At the time the film was made it was a technological wonder, what with its black and white world morphing into Technicolor, plus all those flying monkeys! Now we have CGI that puts all of that to shame, but somehow doesn’t diminish the wonder we feel when Dorothy opens the door from her muted world into the magical and brightly hued Land of Oz. We are just as amazed as she when Glinda the good witch floats down to greet her in an oversized soap bubble, and the charm of the Munchkins is a never-ending well.
As we follow Dorothy on her journey through this land of many enchantments, we share her fantastical experiences without ever questioning her goal: to get back home again. Even though home is only in black and white! Without Munchkins! Why is that?
Dorothy has run away because she is unhappy. She feels insignificant yet overburdened, dismissed and yet persecuted; who can’t relate to that? Her unhappiness leads her down a path (or yellow brick road, if you will) where she encounters many new things, both good and bad. She forms some relationships that will profoundly change her (check out that makeover if you don’t believe me!).
Dorothy and these companions are led to believe that all of their “problems” can be solved by an all-powerful Wizard, necessitating a perilous journey to enlist his help. But when they finally meet the goal of seeing the Wizard, he challenges them to further earn his assistance. He sends them on a dangerous mission, facing almost certain death at the hands of the Wicked Witch.
Through their camaraderie, persistence and good fortune, they succeed in slaying the villain and return triumphant for their prize. And here is where we discover the truth…(spoiler alert!) there is no Wizard.

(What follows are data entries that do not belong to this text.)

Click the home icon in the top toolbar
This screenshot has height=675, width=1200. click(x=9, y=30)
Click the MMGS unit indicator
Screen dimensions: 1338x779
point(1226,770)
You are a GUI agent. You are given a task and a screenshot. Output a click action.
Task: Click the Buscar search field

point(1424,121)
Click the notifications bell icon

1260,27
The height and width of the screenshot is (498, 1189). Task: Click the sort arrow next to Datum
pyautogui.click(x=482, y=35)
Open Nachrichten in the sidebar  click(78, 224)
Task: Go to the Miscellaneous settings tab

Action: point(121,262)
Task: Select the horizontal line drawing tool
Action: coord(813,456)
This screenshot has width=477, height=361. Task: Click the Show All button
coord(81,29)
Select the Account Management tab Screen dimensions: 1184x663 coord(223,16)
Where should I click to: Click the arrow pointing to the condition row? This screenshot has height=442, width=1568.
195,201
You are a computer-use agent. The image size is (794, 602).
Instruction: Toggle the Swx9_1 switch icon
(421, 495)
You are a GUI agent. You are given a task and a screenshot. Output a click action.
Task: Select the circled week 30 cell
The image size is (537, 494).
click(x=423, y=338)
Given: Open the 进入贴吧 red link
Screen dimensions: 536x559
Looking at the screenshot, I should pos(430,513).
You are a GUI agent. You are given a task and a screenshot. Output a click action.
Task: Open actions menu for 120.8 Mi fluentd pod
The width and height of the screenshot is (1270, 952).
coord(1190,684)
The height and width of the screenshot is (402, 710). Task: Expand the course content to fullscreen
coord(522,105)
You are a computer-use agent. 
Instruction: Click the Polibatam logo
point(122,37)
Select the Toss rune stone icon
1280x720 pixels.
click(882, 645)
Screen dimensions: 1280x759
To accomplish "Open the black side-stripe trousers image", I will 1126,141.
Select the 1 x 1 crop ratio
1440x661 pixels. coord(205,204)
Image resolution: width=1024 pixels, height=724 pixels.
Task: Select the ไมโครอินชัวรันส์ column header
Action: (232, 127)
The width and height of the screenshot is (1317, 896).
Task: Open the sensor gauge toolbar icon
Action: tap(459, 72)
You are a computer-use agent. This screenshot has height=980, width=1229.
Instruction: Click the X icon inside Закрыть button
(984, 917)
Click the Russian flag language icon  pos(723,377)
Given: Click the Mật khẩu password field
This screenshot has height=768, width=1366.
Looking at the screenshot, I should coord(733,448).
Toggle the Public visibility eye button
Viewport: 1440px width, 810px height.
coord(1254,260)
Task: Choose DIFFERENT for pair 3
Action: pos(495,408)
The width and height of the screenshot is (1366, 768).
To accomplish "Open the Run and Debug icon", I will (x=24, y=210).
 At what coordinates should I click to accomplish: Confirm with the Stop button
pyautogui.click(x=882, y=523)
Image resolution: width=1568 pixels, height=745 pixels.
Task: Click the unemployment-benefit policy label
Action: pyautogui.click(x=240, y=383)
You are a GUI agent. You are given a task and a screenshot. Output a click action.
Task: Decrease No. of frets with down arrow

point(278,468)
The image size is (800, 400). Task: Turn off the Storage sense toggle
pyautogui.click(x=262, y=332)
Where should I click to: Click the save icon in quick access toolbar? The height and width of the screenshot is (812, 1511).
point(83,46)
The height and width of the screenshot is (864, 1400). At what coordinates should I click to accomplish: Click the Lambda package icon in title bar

Just a regular snake-oil salesman from Kansas. But even he is wise enough to see that Dorothy and her friends already had the gifts they risked their lives to acquire. The Scarecrow is smart, the Tin Man is kind, and Lion is brave. Even Dorothy had the power to go home at any time; she just needed to click her heels together and commit to her goal.
There comes a time for all of us when we have a crisis of faith. Sometimes it manifests as rebellion (as with Dorothy), sometimes it manifests as a mid-life crisis…and sometimes both and several points in between. It all depends on how serious you are about being happy.
During these crises, we want to be anywhere but where we are and frequently anyone but WHO we are. Like Dorothy, we may be angry with our caretakers or parents, seeing them as barriers to happiness or self-expression. Or we may blame a spouse, a bad boss, or a run of bad luck for why we are so miserable.
So many times, we, like our heroine, think a change of scenery will help, or new relationships that don’t feel so restrictive, or a new job that doesn’t suck quite as much as the one we have now. Many of us just sit in this place feeling trapped and resentful.
But some of us go off on an “quest”. We leave home or we get into another relationship or find a new job, etc. We might travel, see the world, meet new people and have new experiences. Most people will fight a wicked witch or two along the way, fend off some nasty, apple throwing trees and make a good friend. But whether we cherish our journey or curse it, ultimately we end up with the essential truth we have heard too many times to count: wherever you go, there you are.
We are encouraged in this life to spread our wings and find our bliss; to go on adventures and take some chances. We have good luck and bad luck; sometimes we win and sometimes we fail and sometimes we fail spectacularly. But at any moment on this journey we are invited to look within ourselves and understand that there is nothing to be added on to us that makes us any greater (or less) in truth and in spirit.
Like the scarecrow, we don’t believe we are smart, so we may go through a lot of schooling and experience to make us feel so. Like the Tin Man, we do not believe we are lovable, so we may enter into many relationships hoping to find that validation from someone else. Like the Lion, we do not believe we are brave, so we may put ourselves into situations and predicaments where risky behavior or damage makes us feel like survivors.
But as Michel de Montaigne once wrote, “Upon the loftiest throne in the world, man still sits upon his own ass.” And there you are.
This is not to discourage travel, education, adventure or even risk…these are all a valuable part of life. But with journeys of the soul, you must always first consider the source of your unhappiness; that is, YOU. Before you go off down your yellow brick road, make sure you know who your travelling companions are going to be. Will they be self-doubt, insecurity and desperation?
And be clear about what you are seeking. If you think a new relationship, new job, new car or a facelift is the answer to your discontent, chances are good you don’t even realize what the question is. You have nothing to prove to anyone but yourself.
Bottom line: if you cannot solve the "problem" in Kansas, chances are you will not have much better luck in Oz. So before you get into a street fight with some winged monkeys, be very clear with yourself about why you are doing it. Can you believe you are already smart, lovable and brave? Can you take that on faith, or do you need to prove it?
In the end, Dorothy returns to the place where she thought she was unhappy only to realize it is where she wanted to be all along: home. Our goal is to be at home in our own skin, in our own soul. So if you want to see the Emerald City, go for it! Have a great time! Just remember that you will find yourself there and anywhere else you go. So first make sure you love the person you are going to be travelling with.